910-458-5538 2 hours
February 2014 All year
$0-9 Kure Beach North Carolina
Website Historical Forts
First review
 
Fort Fisher was a critical fort for the Confederacy in the US Civil War. It protected the port of Wilmington, NC, which was the last major port to be captured on the Eastern seaboard near the end of the war in 1865. While only a small portion of the fort remains today, the visitor center is informative, and a beach is nearby.

Fort Fisher, which was designed after a Russian fort from the Crimean war, was a large earthen and sand fort on a peninsula near the mouth of the Cape Fear River. As other ports were lost, the importance of Wilmington and hence Fort Fisher grew, especially for the Army of Northern Virginia. Starting with a few simple batteries at the start of the war, towards the end of the conflict, Ft. Fisher had grown to an impressive fortification over a mile wide with more than 50 guns. As it was built from earth and sand, it could withstand naval bombardments and could be rebuilt quickly. The Union attacked twice via land and sea, once unsuccessfully in late 1864 and again successfully in early 1865.

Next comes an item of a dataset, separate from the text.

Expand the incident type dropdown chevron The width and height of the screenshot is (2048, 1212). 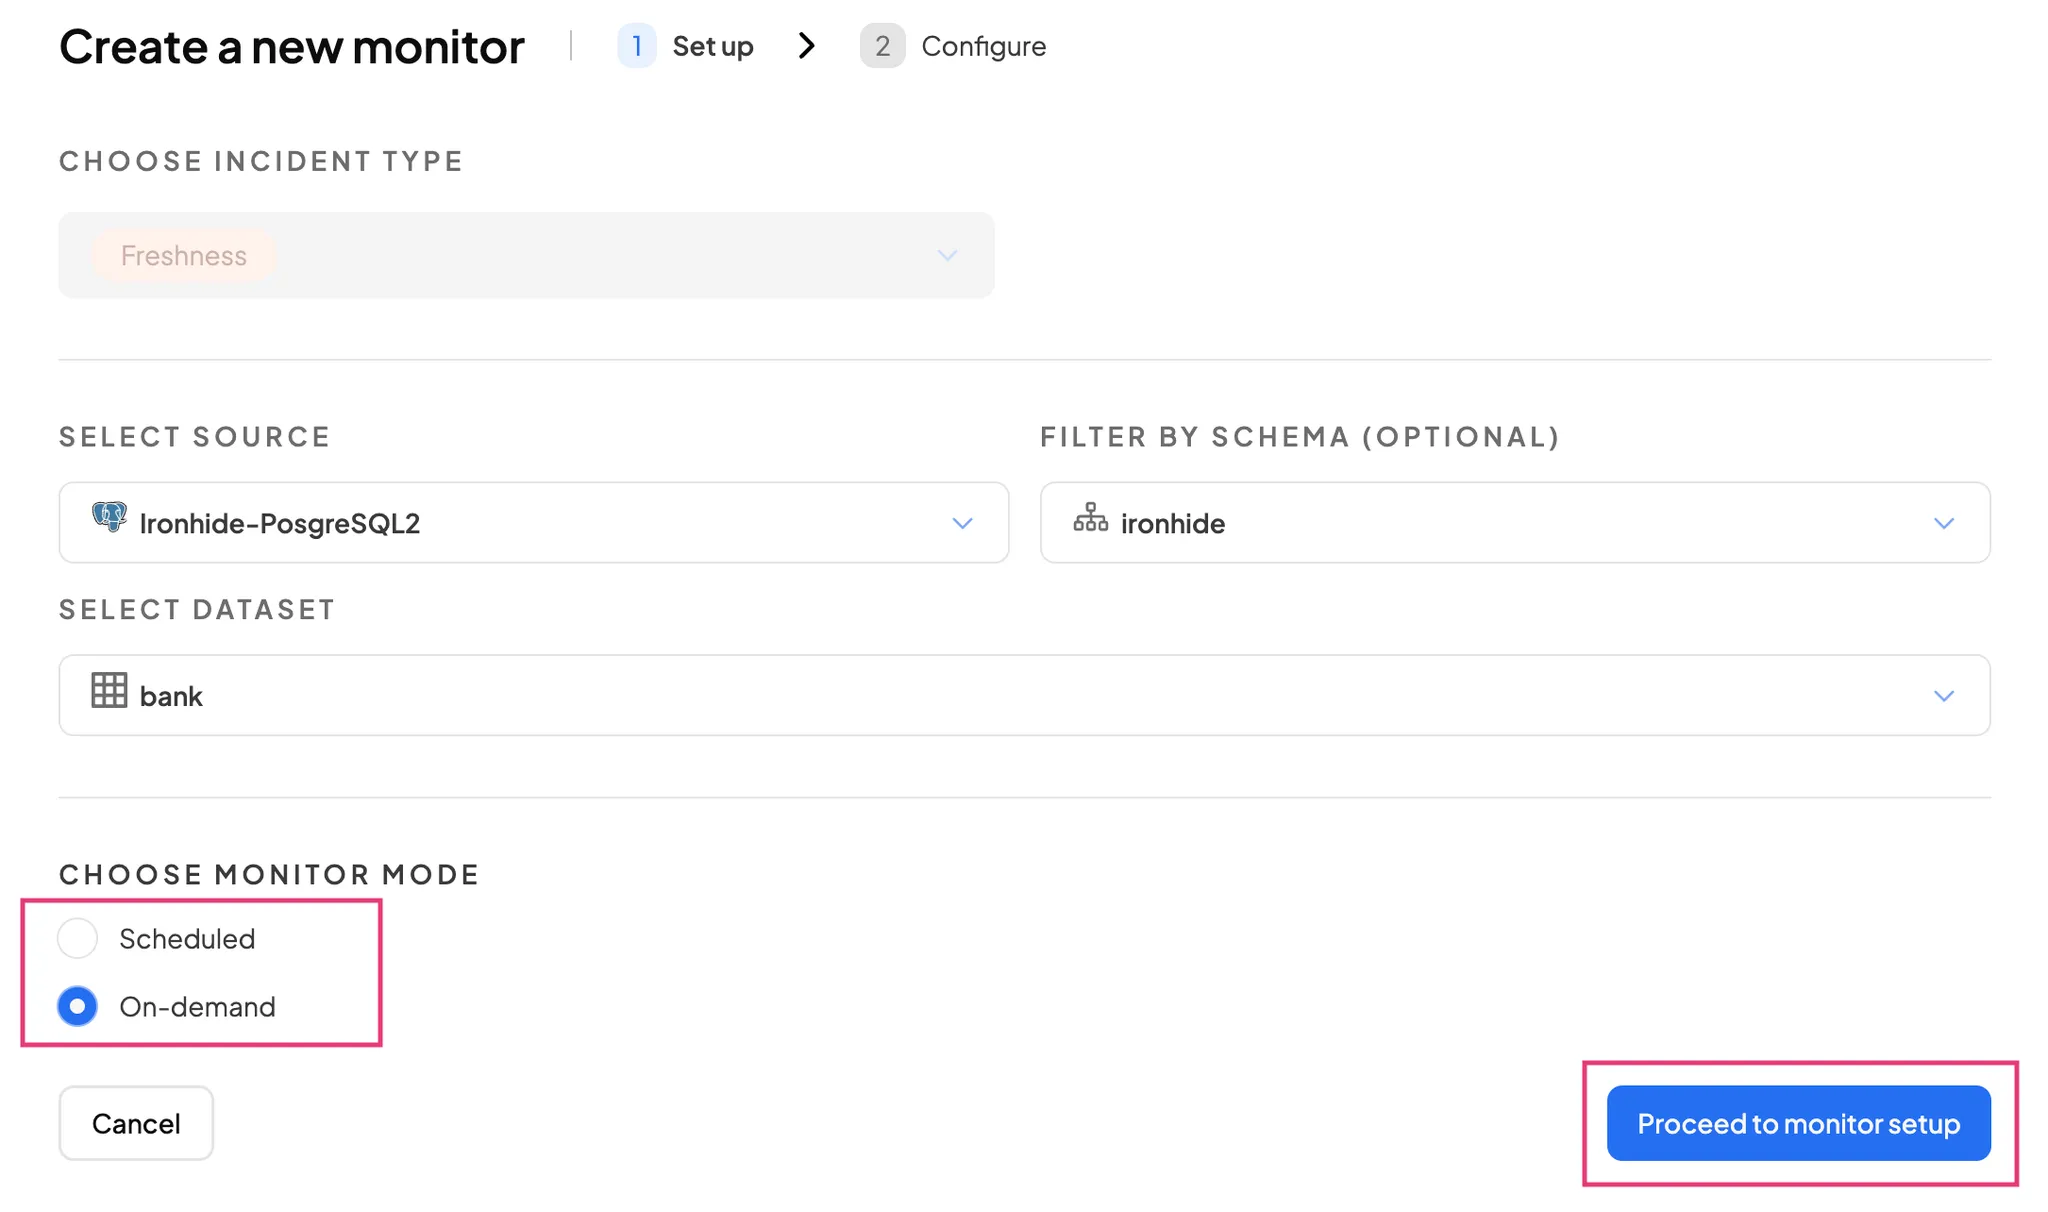tap(947, 256)
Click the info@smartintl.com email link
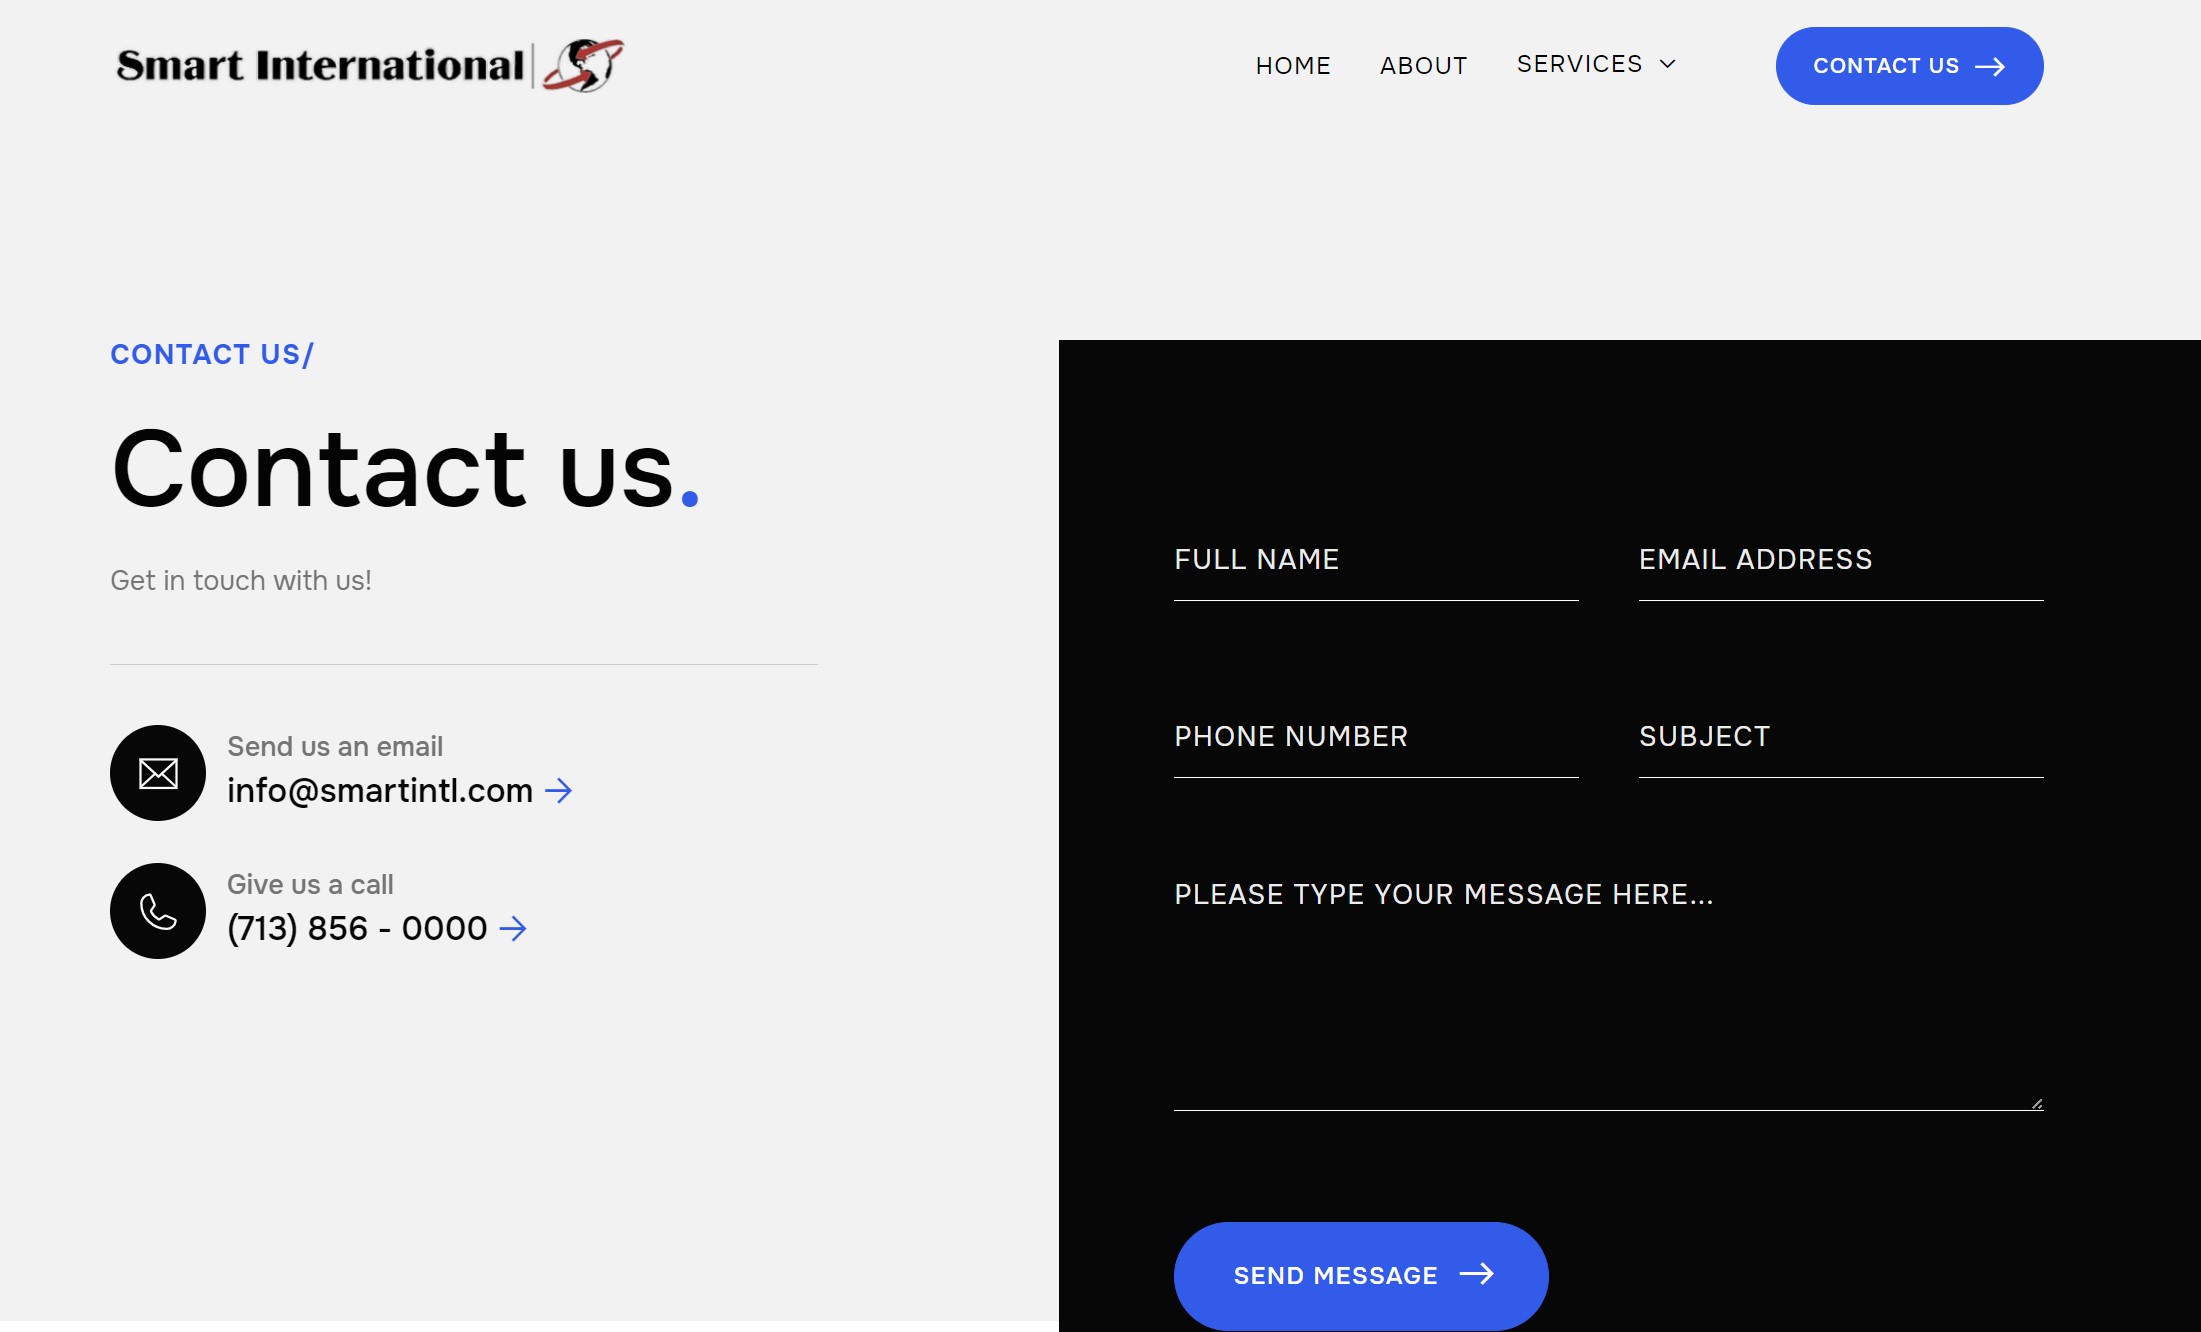Image resolution: width=2201 pixels, height=1332 pixels. point(380,791)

Today, only about 10% of the fort remains; the rest has been lost to time, erosion and development. There is a combination paved trail and boardwalk trail that circles the fort. You have to use your imagination a bit to consider how it appeared during the war. One section includes a set of stairs that if you walk to the top provides a reasonable perspective from the Confederate’s vantage point. The small visitor center has a number of historical displays including a very good topographical map with lights and narration which covers the troop movements and overall battle. There are additional displays as well such as weapons and uniforms and flags. From a visitor perspective, the museum was more interesting and more informative than the fort. This park is located along the Atlantic Ocean, so you should expect breezy conditions. A beach is just a short walk from the visitor center. Park guides in period uniforms occasionally lead tours of the fort, and a 12-pounder cannon is periodically fired. This site will appeal to military history buffs but will have limited interest for a general audience.